* _Exercise instructions_:
Your answer is the lines below, exactly, from the one that contains "[La Tenaille sur Facebook] (415, 2313)" through the one that contains "Contact PNA (16, 2206)", both included.

* _Data supplied_:
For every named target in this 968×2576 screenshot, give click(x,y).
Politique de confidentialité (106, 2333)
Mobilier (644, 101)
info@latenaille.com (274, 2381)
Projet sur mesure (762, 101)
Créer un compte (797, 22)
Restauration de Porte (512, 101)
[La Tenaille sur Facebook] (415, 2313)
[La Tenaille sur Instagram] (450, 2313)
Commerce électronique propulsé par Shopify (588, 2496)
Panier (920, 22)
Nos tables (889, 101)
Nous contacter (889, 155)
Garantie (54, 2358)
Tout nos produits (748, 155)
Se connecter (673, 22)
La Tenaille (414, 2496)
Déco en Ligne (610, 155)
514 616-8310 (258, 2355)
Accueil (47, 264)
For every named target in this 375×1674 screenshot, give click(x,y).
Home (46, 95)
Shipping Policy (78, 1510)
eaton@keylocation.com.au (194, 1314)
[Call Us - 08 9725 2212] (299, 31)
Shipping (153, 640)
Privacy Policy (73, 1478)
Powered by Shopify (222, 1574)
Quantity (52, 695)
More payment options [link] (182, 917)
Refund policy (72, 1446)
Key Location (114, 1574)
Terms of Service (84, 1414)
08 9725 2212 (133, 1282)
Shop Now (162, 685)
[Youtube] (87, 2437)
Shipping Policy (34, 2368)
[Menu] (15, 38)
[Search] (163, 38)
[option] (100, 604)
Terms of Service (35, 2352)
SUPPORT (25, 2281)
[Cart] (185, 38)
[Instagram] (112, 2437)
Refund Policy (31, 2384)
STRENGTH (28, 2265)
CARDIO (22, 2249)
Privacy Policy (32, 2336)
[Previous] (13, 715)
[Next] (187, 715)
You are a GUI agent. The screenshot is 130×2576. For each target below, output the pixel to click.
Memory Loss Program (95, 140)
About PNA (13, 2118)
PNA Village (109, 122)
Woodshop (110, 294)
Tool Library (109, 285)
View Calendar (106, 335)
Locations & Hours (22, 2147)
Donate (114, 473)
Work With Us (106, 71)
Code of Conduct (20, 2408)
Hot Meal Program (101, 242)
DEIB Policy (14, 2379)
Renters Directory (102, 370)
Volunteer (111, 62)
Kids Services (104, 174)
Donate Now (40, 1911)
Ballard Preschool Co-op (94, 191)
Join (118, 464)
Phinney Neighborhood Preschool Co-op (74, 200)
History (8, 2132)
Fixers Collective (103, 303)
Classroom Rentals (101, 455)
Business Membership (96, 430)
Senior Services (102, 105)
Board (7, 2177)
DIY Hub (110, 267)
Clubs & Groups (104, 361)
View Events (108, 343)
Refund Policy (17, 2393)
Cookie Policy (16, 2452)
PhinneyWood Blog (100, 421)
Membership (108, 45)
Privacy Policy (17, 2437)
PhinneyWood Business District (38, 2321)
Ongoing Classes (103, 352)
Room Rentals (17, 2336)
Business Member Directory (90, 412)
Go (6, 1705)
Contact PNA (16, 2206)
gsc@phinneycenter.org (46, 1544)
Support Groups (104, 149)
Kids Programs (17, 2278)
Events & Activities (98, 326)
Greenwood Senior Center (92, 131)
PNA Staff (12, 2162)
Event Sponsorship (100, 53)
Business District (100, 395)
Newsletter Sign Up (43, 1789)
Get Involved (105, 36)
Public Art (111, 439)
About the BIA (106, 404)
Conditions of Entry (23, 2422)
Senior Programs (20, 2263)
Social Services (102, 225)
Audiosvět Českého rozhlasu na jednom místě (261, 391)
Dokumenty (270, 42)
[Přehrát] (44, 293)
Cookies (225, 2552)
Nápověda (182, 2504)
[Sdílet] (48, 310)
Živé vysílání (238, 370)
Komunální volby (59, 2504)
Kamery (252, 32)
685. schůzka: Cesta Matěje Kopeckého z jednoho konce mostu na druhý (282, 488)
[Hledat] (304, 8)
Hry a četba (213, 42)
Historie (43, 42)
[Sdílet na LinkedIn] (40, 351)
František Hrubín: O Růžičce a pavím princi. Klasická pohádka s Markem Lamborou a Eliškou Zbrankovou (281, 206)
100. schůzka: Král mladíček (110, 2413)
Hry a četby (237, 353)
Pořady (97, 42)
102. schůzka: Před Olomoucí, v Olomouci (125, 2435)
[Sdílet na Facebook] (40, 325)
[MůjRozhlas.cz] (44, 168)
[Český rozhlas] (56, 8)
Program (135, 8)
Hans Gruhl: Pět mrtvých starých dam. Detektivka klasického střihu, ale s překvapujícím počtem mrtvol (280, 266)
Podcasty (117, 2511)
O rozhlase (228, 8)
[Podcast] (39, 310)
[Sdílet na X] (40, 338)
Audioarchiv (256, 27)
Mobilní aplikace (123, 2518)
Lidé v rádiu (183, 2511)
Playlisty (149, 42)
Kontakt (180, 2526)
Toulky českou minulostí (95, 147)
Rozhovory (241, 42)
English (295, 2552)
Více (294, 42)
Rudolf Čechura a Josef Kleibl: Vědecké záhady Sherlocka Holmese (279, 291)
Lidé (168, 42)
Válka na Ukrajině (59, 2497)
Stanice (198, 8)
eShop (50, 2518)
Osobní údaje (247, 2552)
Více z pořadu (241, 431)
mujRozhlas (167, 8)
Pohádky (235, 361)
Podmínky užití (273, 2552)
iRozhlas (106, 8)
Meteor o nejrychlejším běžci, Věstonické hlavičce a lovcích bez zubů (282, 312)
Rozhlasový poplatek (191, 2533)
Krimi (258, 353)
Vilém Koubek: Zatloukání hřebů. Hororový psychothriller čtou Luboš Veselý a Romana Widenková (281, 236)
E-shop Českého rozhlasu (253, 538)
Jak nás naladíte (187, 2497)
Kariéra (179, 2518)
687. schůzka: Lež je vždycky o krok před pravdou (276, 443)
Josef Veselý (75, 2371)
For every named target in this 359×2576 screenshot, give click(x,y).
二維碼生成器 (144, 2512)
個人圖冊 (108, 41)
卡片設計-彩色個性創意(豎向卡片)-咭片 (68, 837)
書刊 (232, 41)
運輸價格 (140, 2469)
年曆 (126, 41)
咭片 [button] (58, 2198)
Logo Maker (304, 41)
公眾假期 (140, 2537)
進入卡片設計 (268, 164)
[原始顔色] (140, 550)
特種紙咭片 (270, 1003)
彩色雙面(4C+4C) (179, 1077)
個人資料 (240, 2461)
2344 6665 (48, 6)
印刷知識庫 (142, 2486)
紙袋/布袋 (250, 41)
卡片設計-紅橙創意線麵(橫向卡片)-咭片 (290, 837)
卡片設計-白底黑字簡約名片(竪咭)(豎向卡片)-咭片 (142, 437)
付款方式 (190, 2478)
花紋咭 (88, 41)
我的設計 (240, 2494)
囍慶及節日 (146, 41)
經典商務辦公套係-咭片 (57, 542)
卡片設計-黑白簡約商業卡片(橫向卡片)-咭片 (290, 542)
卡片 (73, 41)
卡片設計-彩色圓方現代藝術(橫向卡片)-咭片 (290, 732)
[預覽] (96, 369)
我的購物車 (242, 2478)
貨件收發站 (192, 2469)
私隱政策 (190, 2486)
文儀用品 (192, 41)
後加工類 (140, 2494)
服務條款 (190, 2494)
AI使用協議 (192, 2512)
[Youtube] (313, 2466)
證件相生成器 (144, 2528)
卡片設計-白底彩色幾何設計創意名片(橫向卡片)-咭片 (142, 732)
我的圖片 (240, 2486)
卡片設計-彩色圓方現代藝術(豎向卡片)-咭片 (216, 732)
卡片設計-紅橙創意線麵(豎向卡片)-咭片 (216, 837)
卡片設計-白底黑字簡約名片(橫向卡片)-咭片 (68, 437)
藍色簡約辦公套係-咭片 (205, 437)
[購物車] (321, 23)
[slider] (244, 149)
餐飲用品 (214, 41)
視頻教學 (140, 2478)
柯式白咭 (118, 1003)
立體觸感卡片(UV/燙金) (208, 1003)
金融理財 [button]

* _Reply_:
[La Tenaille sur Facebook] (415, 2313)
[La Tenaille sur Instagram] (450, 2313)
Commerce électronique propulsé par Shopify (588, 2496)
Panier (920, 22)
Nos tables (889, 101)
Nous contacter (889, 155)
Garantie (54, 2358)
Tout nos produits (748, 155)
Se connecter (673, 22)
La Tenaille (414, 2496)
Déco en Ligne (610, 155)
514 616-8310 (258, 2355)
Accueil (47, 264)
For every named target in this 375×1674 screenshot, give click(x,y).
Home (46, 95)
Shipping Policy (78, 1510)
eaton@keylocation.com.au (194, 1314)
[Call Us - 08 9725 2212] (299, 31)
Shipping (153, 640)
Privacy Policy (73, 1478)
Powered by Shopify (222, 1574)
Quantity (52, 695)
More payment options [link] (182, 917)
Refund policy (72, 1446)
Key Location (114, 1574)
Terms of Service (84, 1414)
08 9725 2212 (133, 1282)
Shop Now (162, 685)
[Youtube] (87, 2437)
Shipping Policy (34, 2368)
[Menu] (15, 38)
[Search] (163, 38)
[option] (100, 604)
Terms of Service (35, 2352)
SUPPORT (25, 2281)
[Cart] (185, 38)
[Instagram] (112, 2437)
Refund Policy (31, 2384)
STRENGTH (28, 2265)
CARDIO (22, 2249)
Privacy Policy (32, 2336)
[Previous] (13, 715)
[Next] (187, 715)
You are a GUI agent. The screenshot is 130×2576. For each target below, output the pixel to click.
Memory Loss Program (95, 140)
About PNA (13, 2118)
PNA Village (109, 122)
Woodshop (110, 294)
Tool Library (109, 285)
View Calendar (106, 335)
Locations & Hours (22, 2147)
Donate (114, 473)
Work With Us (106, 71)
Code of Conduct (20, 2408)
Hot Meal Program (101, 242)
DEIB Policy (14, 2379)
Renters Directory (102, 370)
Volunteer (111, 62)
Kids Services (104, 174)
Donate Now (40, 1911)
Ballard Preschool Co-op (94, 191)
Join (118, 464)
Phinney Neighborhood Preschool Co-op (74, 200)
History (8, 2132)
Fixers Collective (103, 303)
Classroom Rentals (101, 455)
Business Membership (96, 430)
Senior Services (102, 105)
Board (7, 2177)
DIY Hub (110, 267)
Clubs & Groups (104, 361)
View Events (108, 343)
Refund Policy (17, 2393)
Cookie Policy (16, 2452)
PhinneyWood Blog (100, 421)
Membership (108, 45)
Privacy Policy (17, 2437)
PhinneyWood Business District (38, 2321)
Ongoing Classes (103, 352)
Room Rentals (17, 2336)
Business Member Directory (90, 412)
Go (6, 1705)
Contact PNA (16, 2206)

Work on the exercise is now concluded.